*Job:* Put the items, from the beginning through the line that contains "coord(44,384)", into a two-column CSV with the headers instruction and location. Give one row per item, with each value in a single quoted field and line breaks replaced by spaces, and leave the pictures out.

*Stored data:*
__________

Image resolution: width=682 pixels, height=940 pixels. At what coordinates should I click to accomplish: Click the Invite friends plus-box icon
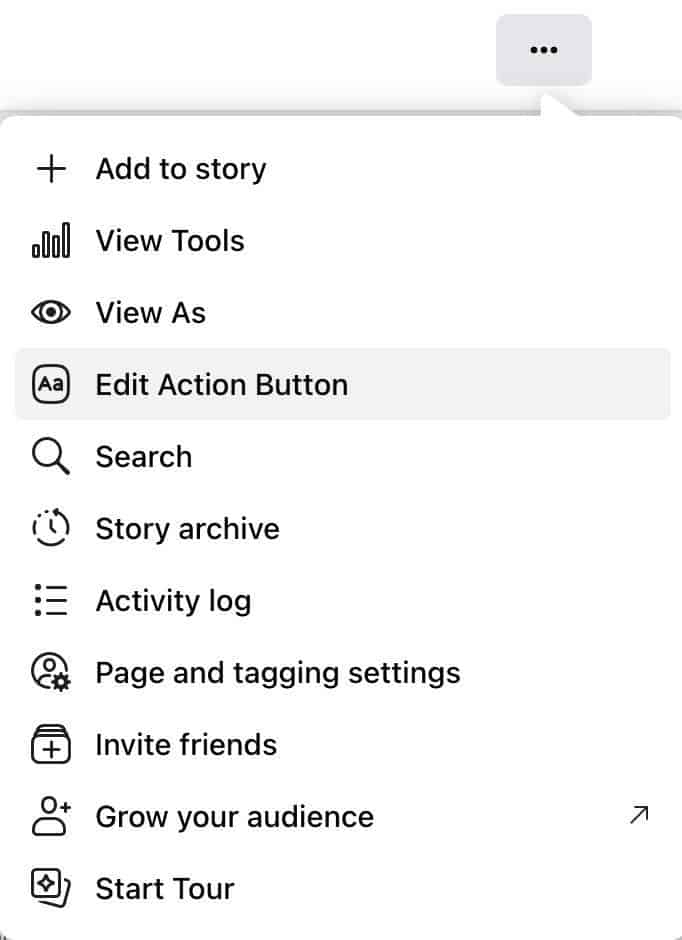point(51,744)
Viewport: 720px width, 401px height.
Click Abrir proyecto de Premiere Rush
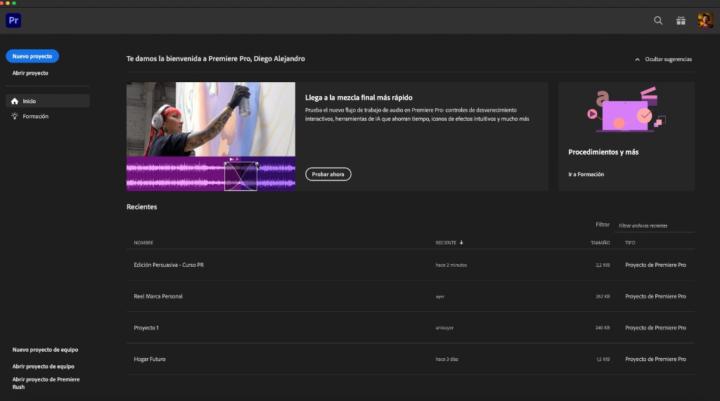coord(44,384)
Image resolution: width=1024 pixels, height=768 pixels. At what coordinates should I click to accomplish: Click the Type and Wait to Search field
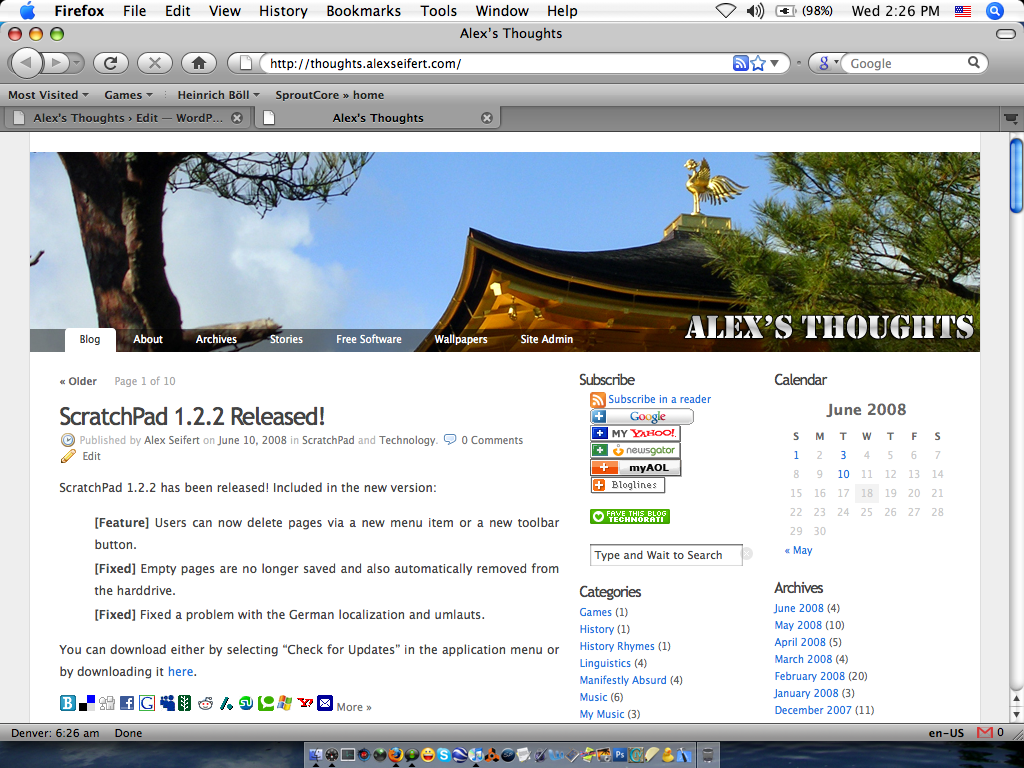pos(665,555)
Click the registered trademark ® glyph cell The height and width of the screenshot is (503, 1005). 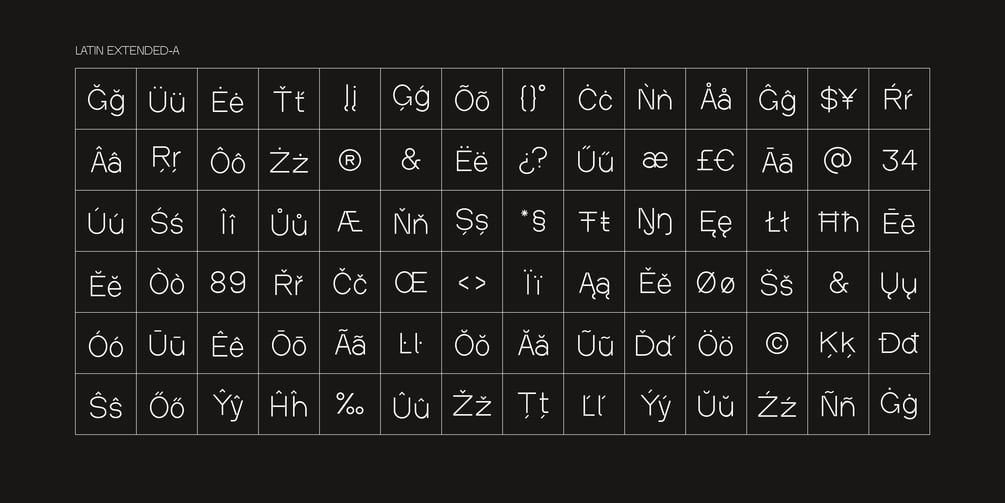(x=350, y=160)
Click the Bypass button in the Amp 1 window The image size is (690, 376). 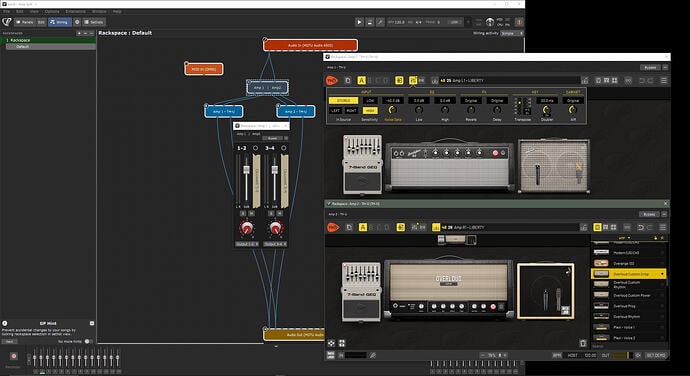tap(650, 67)
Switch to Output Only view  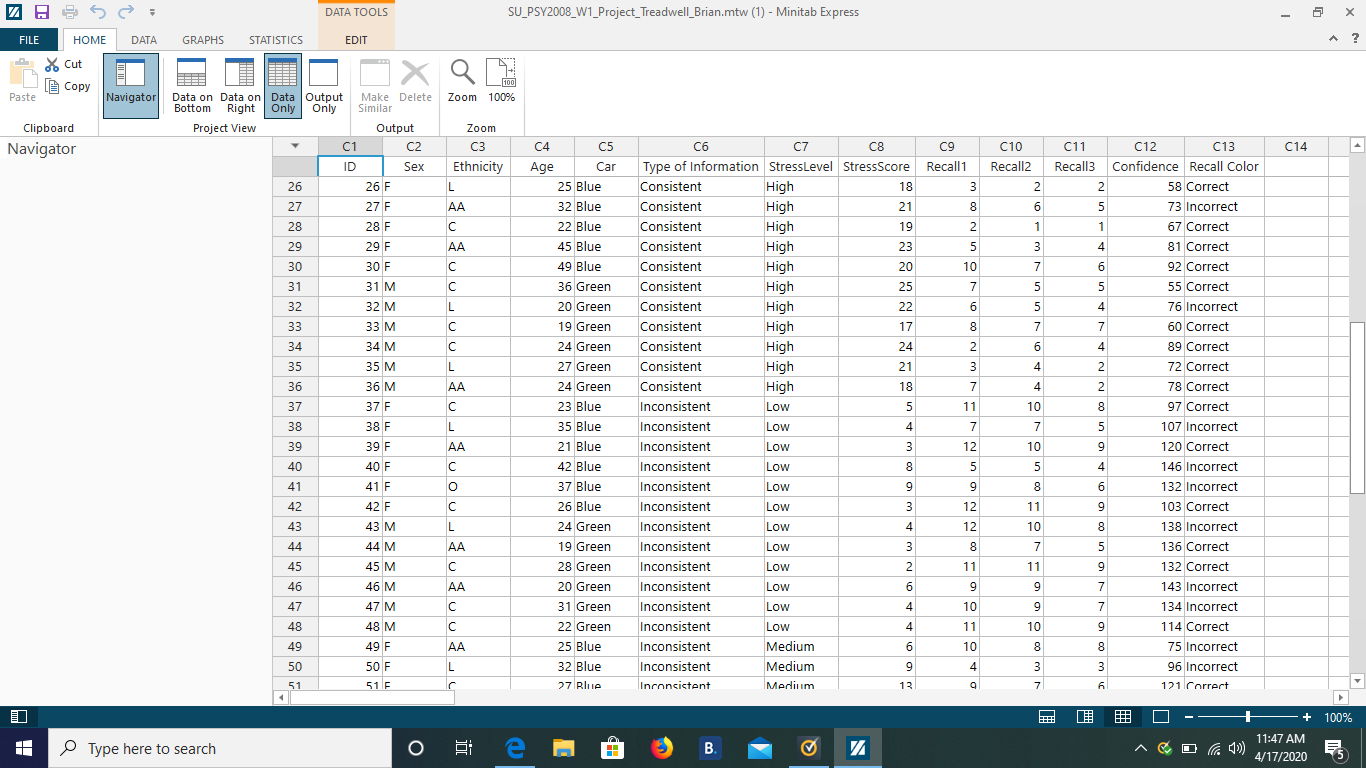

__________

*Exercise solution:*
instruction,location
"Image resolution: width=682 pixels, height=940 pixels. At what coordinates should I click to accomplish: Click the Invite friends plus-box icon","point(51,744)"
"Viewport: 720px width, 401px height. Click Abrir proyecto de Premiere Rush","coord(44,384)"